The lines from the one with "Task: Click the 1 X room, 3 X nights text" through the last line below are to be copied exactly; no other lines are to be returned.

== THE DATA

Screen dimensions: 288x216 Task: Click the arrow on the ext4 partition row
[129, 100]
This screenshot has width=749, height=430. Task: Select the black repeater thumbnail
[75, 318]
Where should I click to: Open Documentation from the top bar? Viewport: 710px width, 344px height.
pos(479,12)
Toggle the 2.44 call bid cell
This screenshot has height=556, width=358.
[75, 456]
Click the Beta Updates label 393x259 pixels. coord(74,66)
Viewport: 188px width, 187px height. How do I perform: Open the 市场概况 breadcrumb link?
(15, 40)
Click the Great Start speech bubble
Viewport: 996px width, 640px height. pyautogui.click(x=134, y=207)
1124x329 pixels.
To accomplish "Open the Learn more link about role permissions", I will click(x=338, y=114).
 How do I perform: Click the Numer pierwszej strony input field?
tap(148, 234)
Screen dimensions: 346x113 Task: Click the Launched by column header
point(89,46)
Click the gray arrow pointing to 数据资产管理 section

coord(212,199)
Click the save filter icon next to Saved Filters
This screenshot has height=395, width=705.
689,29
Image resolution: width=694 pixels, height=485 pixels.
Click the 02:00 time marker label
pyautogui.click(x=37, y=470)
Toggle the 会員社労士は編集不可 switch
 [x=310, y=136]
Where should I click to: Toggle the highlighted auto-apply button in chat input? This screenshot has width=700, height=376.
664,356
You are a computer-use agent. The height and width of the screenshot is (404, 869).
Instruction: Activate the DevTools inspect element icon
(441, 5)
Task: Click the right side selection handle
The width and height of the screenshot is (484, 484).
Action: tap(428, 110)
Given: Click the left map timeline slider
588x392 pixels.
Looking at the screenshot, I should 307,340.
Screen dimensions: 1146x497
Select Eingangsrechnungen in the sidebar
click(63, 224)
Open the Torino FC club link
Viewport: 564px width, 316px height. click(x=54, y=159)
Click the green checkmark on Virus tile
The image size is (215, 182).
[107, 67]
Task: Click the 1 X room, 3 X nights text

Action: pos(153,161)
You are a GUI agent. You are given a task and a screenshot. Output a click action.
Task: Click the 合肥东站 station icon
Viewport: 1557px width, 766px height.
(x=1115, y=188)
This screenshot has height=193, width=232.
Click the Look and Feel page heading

====

RESPONSE:
Task: Click the 1 X room, 3 X nights text

Action: pos(153,161)
You are a GUI agent. You are given a task and a screenshot. Output a click action.
Task: Click the 合肥东站 station icon
Viewport: 1557px width, 766px height.
(x=1115, y=188)
This screenshot has height=193, width=232.
Click the Look and Feel page heading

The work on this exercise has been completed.